SET TASK
Reproduce the material verbatim, starting at the line containing "The width and height of the screenshot is (602, 332)." and ending with the last line of the material, including both. Omit the pictures from your output.

========

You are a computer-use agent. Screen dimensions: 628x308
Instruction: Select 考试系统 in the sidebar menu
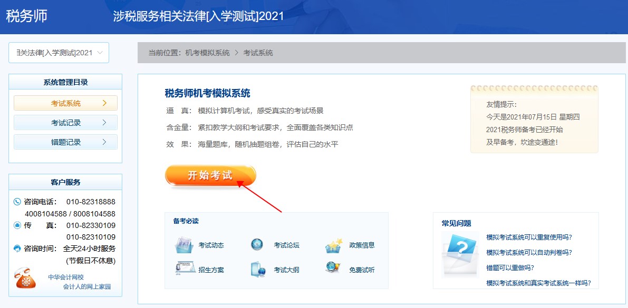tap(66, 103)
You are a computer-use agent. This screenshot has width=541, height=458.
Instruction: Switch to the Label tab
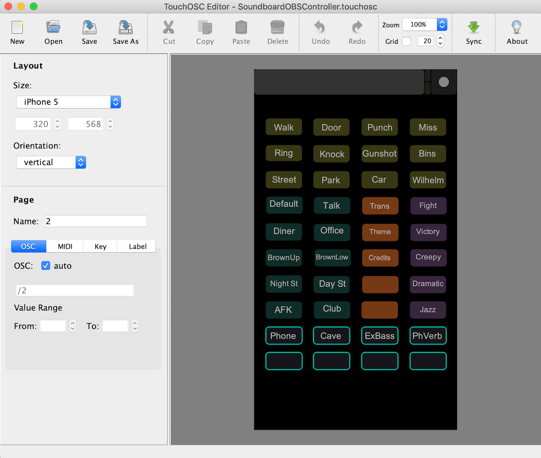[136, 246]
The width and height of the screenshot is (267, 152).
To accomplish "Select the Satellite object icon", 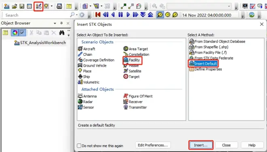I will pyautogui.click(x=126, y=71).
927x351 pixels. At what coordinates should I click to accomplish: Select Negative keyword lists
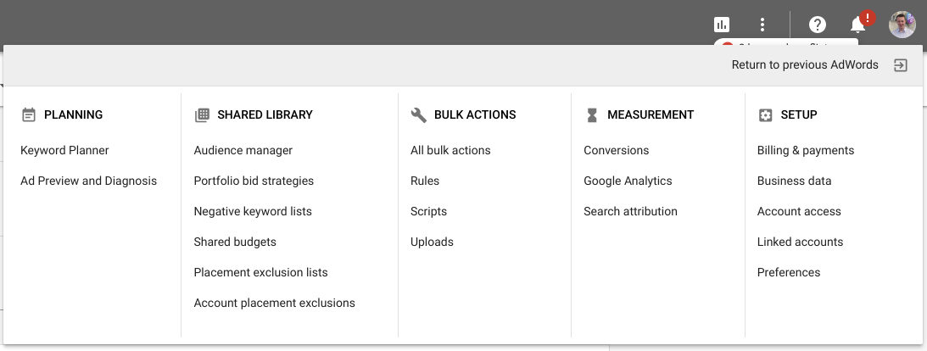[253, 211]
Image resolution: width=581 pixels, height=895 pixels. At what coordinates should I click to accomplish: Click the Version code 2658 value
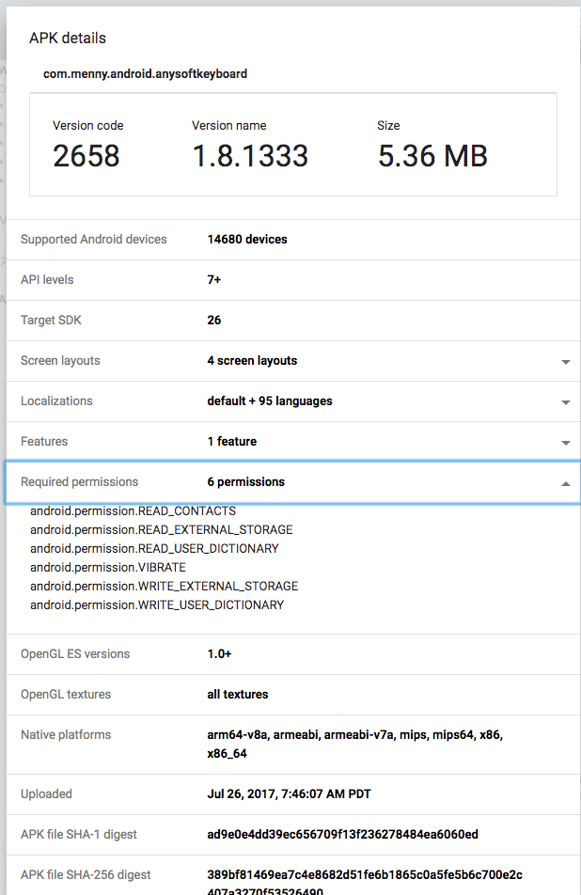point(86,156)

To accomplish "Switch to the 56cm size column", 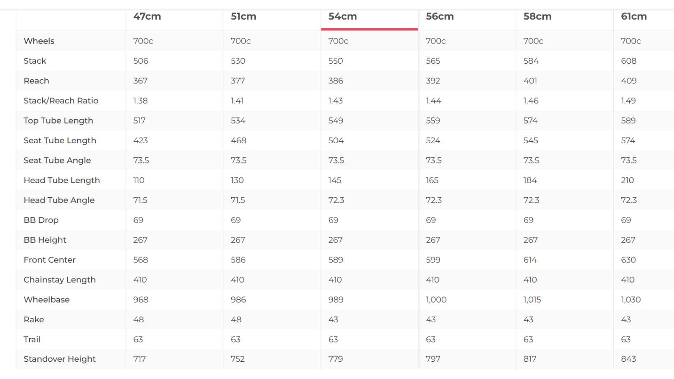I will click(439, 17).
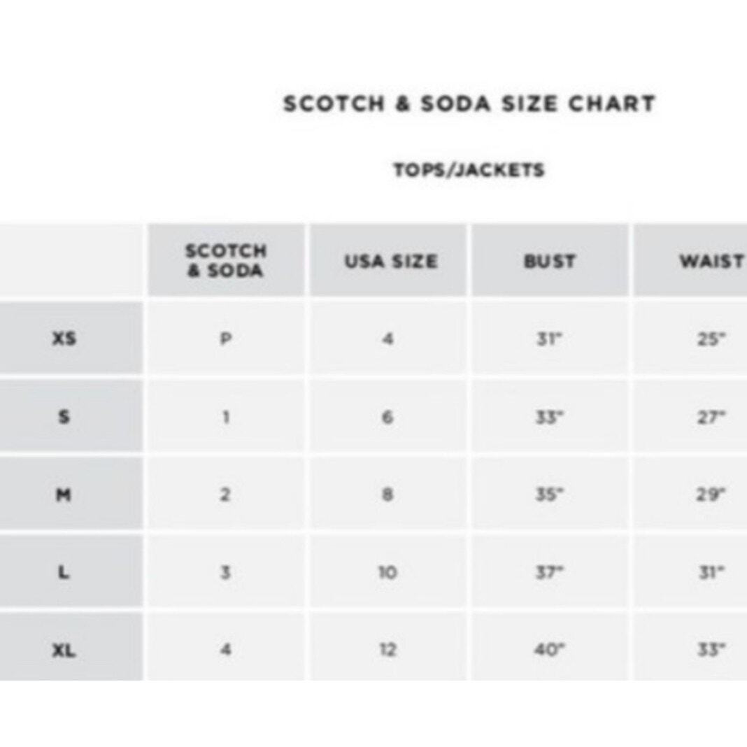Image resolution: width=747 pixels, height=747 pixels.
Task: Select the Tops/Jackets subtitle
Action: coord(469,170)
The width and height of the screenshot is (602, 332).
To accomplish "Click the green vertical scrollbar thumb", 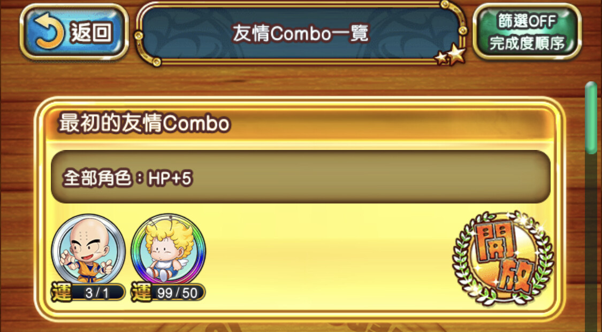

========

EXERCISE RESULT
The width and height of the screenshot is (602, 332).
To accomplish "Click the green vertical scrollbar thumb", 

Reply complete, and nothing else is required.